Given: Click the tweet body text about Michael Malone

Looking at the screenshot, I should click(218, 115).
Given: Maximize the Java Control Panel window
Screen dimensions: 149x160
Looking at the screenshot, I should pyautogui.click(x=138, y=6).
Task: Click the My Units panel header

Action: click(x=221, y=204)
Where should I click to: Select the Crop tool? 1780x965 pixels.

* * *

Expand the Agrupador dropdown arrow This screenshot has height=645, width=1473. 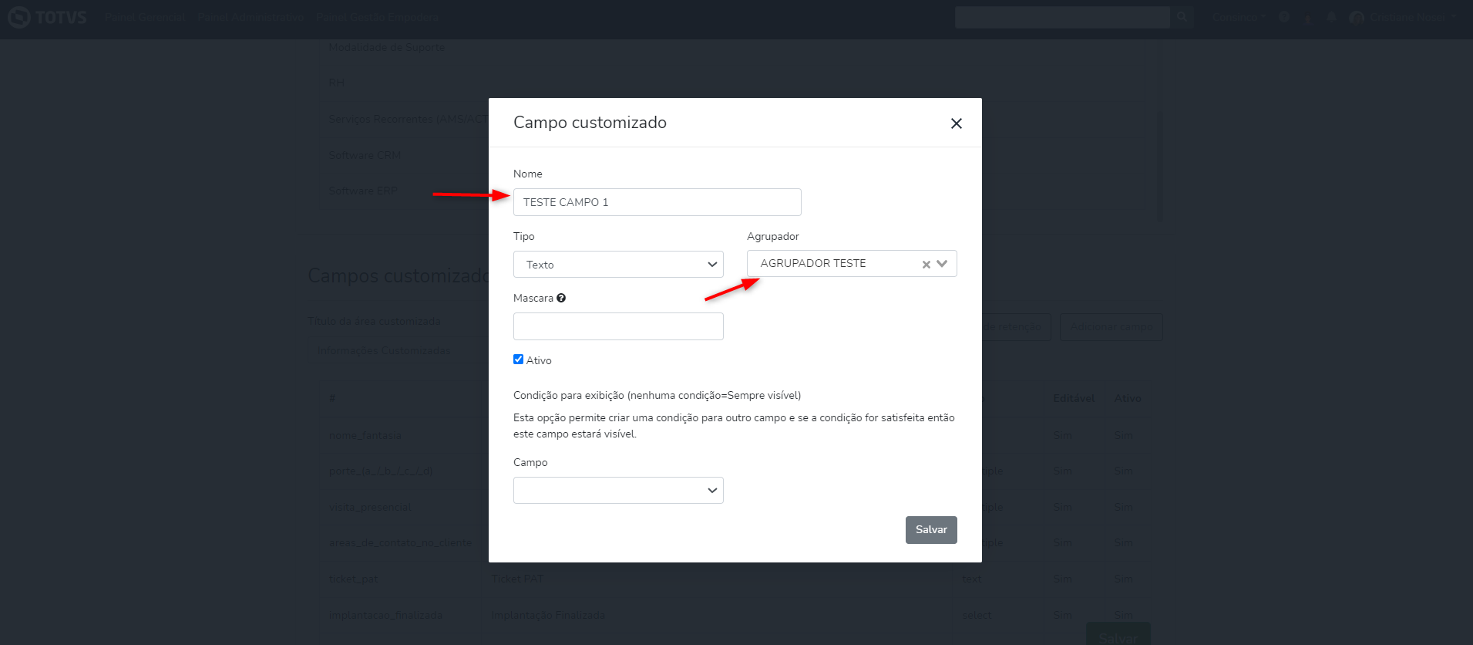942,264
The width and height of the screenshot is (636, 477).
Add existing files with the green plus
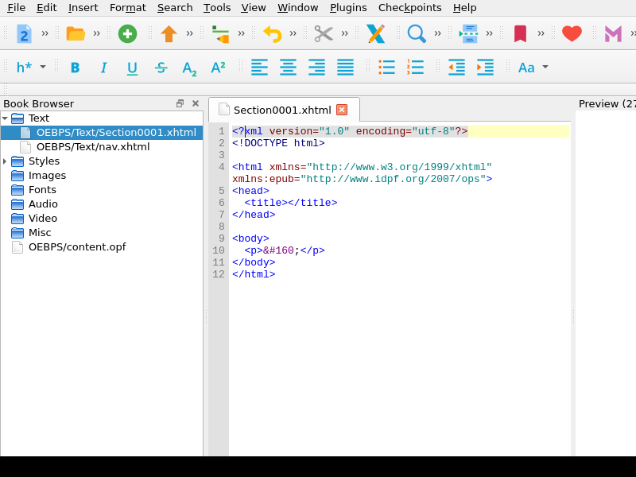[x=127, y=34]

**EXERCISE DETAILS:** Beginning at the line above with "Given: Maximize the Java Control Panel window" and finishing at the line with "Where should I", return each line exactly and return nothing else.

**YOUR RESPONSE:**
Given: Maximize the Java Control Panel window
Screen dimensions: 149x160
Looking at the screenshot, I should pyautogui.click(x=138, y=6).
Task: Click the My Units panel header

Action: click(x=221, y=204)
Where should I click to: Select the Crop tool? 1780x965 pixels.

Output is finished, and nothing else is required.